Reproduce every one of the rows below unchanged, line for line and in the same order.
— BEGIN —
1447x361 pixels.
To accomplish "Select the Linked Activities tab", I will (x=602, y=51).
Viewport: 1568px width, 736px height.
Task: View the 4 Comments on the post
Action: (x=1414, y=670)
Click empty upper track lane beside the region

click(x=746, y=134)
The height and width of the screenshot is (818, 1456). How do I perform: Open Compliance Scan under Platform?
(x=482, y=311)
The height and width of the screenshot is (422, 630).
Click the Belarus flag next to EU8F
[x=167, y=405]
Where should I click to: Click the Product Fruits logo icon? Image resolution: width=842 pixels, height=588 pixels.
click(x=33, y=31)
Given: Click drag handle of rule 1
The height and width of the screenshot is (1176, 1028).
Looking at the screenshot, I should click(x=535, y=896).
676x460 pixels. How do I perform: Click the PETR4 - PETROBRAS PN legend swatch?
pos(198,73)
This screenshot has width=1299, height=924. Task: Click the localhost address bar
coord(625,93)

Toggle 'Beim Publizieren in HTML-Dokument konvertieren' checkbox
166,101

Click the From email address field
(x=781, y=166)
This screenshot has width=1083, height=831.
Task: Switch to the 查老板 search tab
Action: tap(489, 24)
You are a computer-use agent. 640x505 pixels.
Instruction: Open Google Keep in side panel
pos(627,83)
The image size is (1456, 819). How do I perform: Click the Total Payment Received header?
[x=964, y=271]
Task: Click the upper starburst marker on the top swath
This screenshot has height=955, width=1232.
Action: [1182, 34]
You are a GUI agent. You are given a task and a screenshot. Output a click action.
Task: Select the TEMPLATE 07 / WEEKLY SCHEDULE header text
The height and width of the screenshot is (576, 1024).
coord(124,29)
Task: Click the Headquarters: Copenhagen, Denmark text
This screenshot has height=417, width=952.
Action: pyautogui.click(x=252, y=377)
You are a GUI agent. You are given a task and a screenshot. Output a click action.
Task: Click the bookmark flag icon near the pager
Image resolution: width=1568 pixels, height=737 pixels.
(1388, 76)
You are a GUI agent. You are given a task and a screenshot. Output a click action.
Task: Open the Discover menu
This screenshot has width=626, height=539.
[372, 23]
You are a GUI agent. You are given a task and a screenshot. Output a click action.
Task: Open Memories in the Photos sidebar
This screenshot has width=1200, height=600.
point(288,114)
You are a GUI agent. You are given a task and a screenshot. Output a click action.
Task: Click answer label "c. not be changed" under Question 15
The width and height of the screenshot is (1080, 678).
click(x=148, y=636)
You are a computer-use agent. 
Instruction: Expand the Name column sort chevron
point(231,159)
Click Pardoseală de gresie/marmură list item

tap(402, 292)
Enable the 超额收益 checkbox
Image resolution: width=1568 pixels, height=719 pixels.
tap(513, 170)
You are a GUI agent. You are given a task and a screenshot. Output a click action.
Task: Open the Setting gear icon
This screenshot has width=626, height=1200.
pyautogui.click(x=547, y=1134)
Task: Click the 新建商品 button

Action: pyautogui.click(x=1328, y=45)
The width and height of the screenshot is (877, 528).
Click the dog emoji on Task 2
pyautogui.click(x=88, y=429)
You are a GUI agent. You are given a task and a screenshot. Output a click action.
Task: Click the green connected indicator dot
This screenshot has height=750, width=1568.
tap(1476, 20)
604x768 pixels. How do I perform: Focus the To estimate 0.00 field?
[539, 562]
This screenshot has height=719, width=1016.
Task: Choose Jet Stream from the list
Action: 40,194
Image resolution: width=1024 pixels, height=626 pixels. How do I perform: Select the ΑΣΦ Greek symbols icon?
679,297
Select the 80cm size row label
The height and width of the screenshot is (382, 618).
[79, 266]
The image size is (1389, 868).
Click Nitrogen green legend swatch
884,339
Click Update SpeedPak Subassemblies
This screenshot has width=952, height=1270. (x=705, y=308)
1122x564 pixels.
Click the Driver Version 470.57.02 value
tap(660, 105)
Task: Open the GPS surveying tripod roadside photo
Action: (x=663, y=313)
— END —
**Exercise output**
1447x361 pixels.
To accomplish "Select the Linked Activities tab", I will (x=602, y=51).
Viewport: 1568px width, 736px height.
Task: View the 4 Comments on the post
Action: (x=1414, y=670)
Click empty upper track lane beside the region

click(x=746, y=134)
The height and width of the screenshot is (818, 1456). How do I perform: Open Compliance Scan under Platform?
(x=482, y=311)
The height and width of the screenshot is (422, 630).
Click the Belarus flag next to EU8F
[x=167, y=405]
Where should I click to: Click the Product Fruits logo icon? Image resolution: width=842 pixels, height=588 pixels.
click(x=33, y=31)
Given: Click drag handle of rule 1
The height and width of the screenshot is (1176, 1028).
Looking at the screenshot, I should click(x=535, y=896).
676x460 pixels. How do I perform: Click the PETR4 - PETROBRAS PN legend swatch?
pos(198,73)
This screenshot has width=1299, height=924. Task: Click the localhost address bar
coord(625,93)

Toggle 'Beim Publizieren in HTML-Dokument konvertieren' checkbox
166,101

Click the From email address field
(x=781, y=166)
This screenshot has width=1083, height=831.
Task: Switch to the 查老板 search tab
Action: tap(489, 24)
You are a computer-use agent. 640x505 pixels.
Instruction: Open Google Keep in side panel
pos(627,83)
The image size is (1456, 819). How do I perform: Click the Total Payment Received header?
[x=964, y=271]
Task: Click the upper starburst marker on the top swath
This screenshot has height=955, width=1232.
Action: [1182, 34]
You are a GUI agent. You are given a task and a screenshot. Output a click action.
Task: Select the TEMPLATE 07 / WEEKLY SCHEDULE header text
The height and width of the screenshot is (576, 1024).
coord(124,29)
Task: Click the Headquarters: Copenhagen, Denmark text
This screenshot has height=417, width=952.
Action: pyautogui.click(x=252, y=377)
You are a GUI agent. You are given a task and a screenshot. Output a click action.
Task: Click the bookmark flag icon near the pager
Image resolution: width=1568 pixels, height=737 pixels.
(1388, 76)
You are a GUI agent. You are given a task and a screenshot. Output a click action.
Task: Open the Discover menu
This screenshot has width=626, height=539.
[372, 23]
You are a GUI agent. You are given a task and a screenshot. Output a click action.
Task: Open Memories in the Photos sidebar
This screenshot has width=1200, height=600.
point(288,114)
You are a GUI agent. You are given a task and a screenshot. Output a click action.
Task: Click answer label "c. not be changed" under Question 15
The width and height of the screenshot is (1080, 678).
click(x=148, y=636)
You are a computer-use agent. 
Instruction: Expand the Name column sort chevron
point(231,159)
Click Pardoseală de gresie/marmură list item

tap(402, 292)
Enable the 超额收益 checkbox
Image resolution: width=1568 pixels, height=719 pixels.
tap(513, 170)
You are a GUI agent. You are given a task and a screenshot. Output a click action.
Task: Open the Setting gear icon
This screenshot has width=626, height=1200.
pyautogui.click(x=547, y=1134)
Task: Click the 新建商品 button

Action: pyautogui.click(x=1328, y=45)
The width and height of the screenshot is (877, 528).
Click the dog emoji on Task 2
pyautogui.click(x=88, y=429)
You are a GUI agent. You are given a task and a screenshot. Output a click action.
Task: Click the green connected indicator dot
This screenshot has height=750, width=1568.
tap(1476, 20)
604x768 pixels. How do I perform: Focus the To estimate 0.00 field?
[539, 562]
This screenshot has height=719, width=1016.
Task: Choose Jet Stream from the list
Action: 40,194
Image resolution: width=1024 pixels, height=626 pixels. How do I perform: Select the ΑΣΦ Greek symbols icon?
679,297
Select the 80cm size row label
The height and width of the screenshot is (382, 618).
[79, 266]
The image size is (1389, 868).
Click Nitrogen green legend swatch
884,339
Click Update SpeedPak Subassemblies
This screenshot has width=952, height=1270. (x=705, y=308)
1122x564 pixels.
Click the Driver Version 470.57.02 value
tap(660, 105)
Task: Open the GPS surveying tripod roadside photo
Action: (x=663, y=313)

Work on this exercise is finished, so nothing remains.